Another potential contributing factor to recurrence is body mass index (BMI). A recent study included 255 infertile men who underwent open sub-inguinal varicocelectomy for the initial treatment of varicocele. The authors reported that lower BMI is an independent predisposing factor for recurrence, where the BMI of the varicocele group was significantly lower than that of the control group (24.8 vs 26.9; P<0.001).28 This is inconsistent with our finding, as we found no significant correlation between BMI and recurrence. This could be explained by the fact that all patients had a high BMI at baseline (mean= 28.59), and maybe the small sample size of our study could have attributed to the inability to reach a statistically significant difference in our analysis.

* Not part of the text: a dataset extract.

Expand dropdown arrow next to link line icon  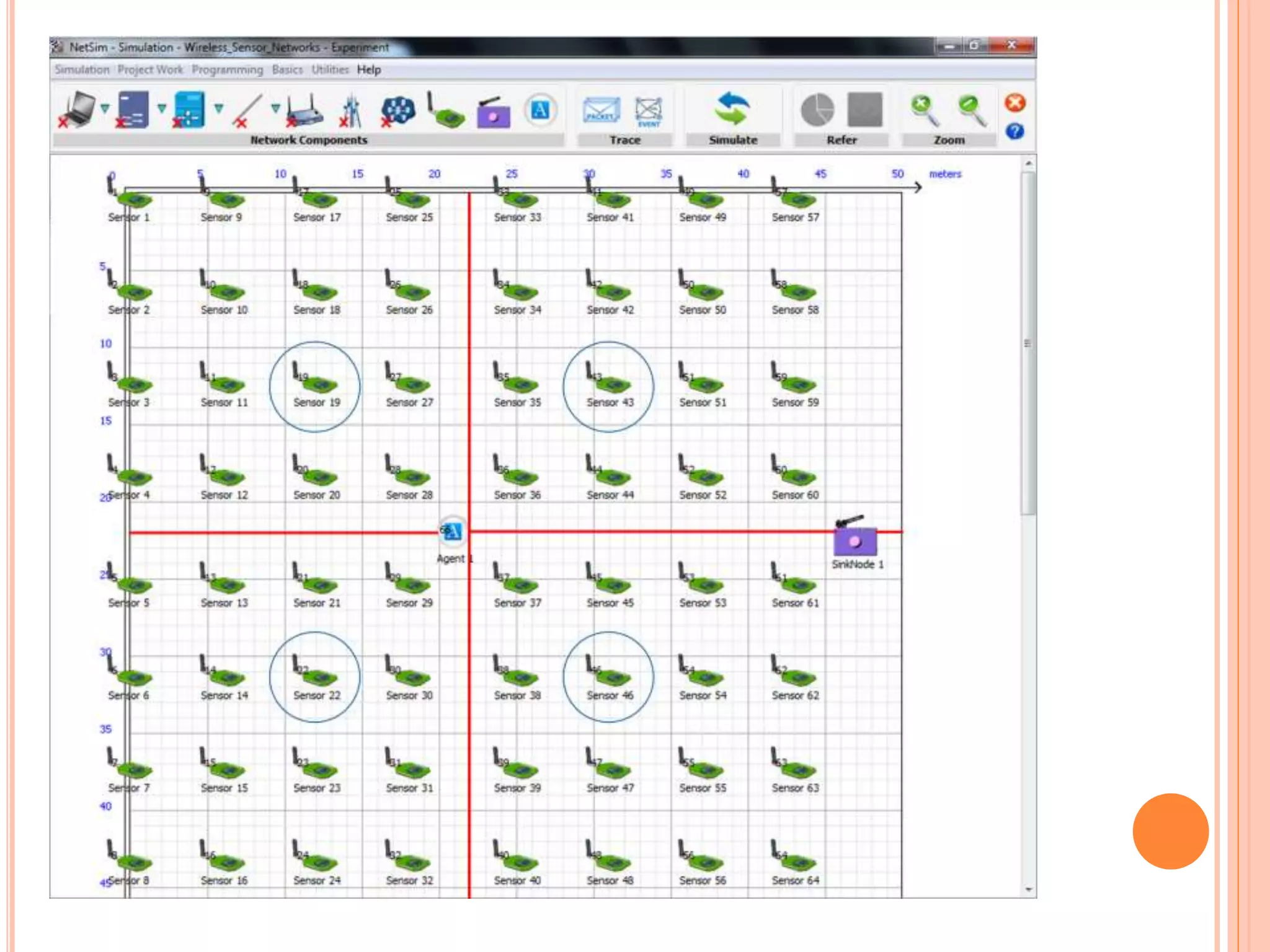276,109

According to the aforementioned reports, it is clear that the main reason for the recurrence of varicocele is the persistence of branched spermatic veins not ligated during the initial repair. Although recurrence due to cremasteric, vasal, or gubernacular veins may be likely, current evidence suggests that these veins do not play a role in the majority of cases. Many of the branches involved in recurrent varicoceles are above the sub-inguinal point, which may be the reason why sub-inguinal approaches usually have the lowest rate of recurrence of varicocele. At our institution, the initial treatment for men with clinical varicocele is the microsurgical sub-inguinal approach without testicular delivery. This decision is based on the current evidence, which strongly suggests the lowest recurrence rates with this technique. Furthermore, the semen analysis parameters did not markedly improve following microsurgical varicocelectomy in our population, and this could be attributed to the fact that the majority of our patients underwent surgery due to scrotal pain and not due to infertility.

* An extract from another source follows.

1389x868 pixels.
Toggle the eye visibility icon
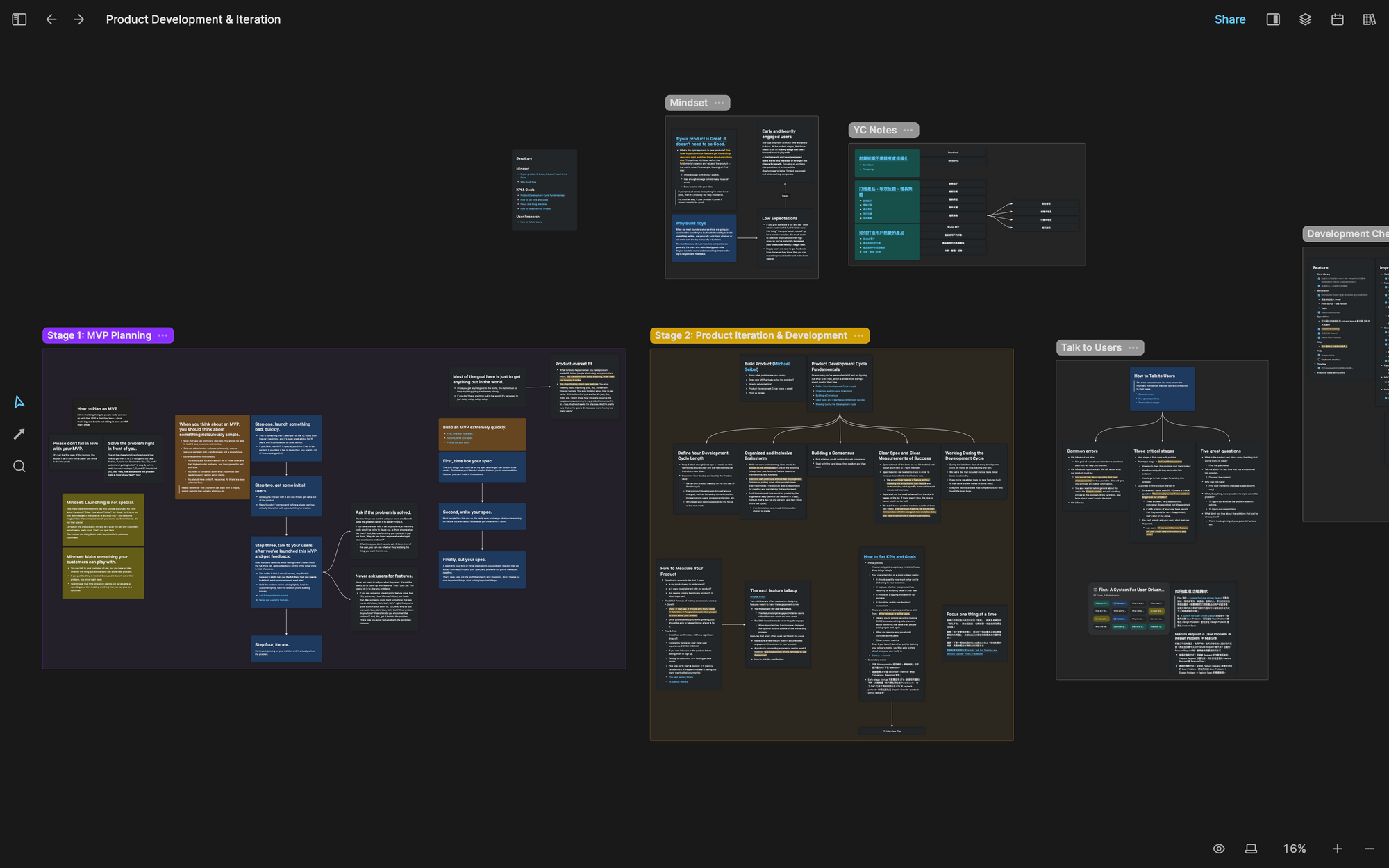pos(1219,849)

Although our study provides a helpful insight into the contributing factors of recurrence in patients undergoing microsurgical sub-inguinal varicocelectomy for varicocele repair, our study has several limitations. The most important of which is the small sample size of our population, which limits the generalizability of our findings. Also, the retrospective design of our study limits the application of our findings in the general population with the lack of various clinical variables that could have affected or contributed varicocele recurrence, and thus, information bias was unavoidable in our study.


The study showed that the number of veins ligated during varicocelectomy did not affect its recurrence. On the other hand, advanced grade on the left side and large vein diameter before surgery were associated with a higher recurrence rate. Given the small number of cases in our series, prospective studies with longer follow-up duration periods and larger sample sizes are still warranted to support our findings.


The authors report no conflicts of interest in this work.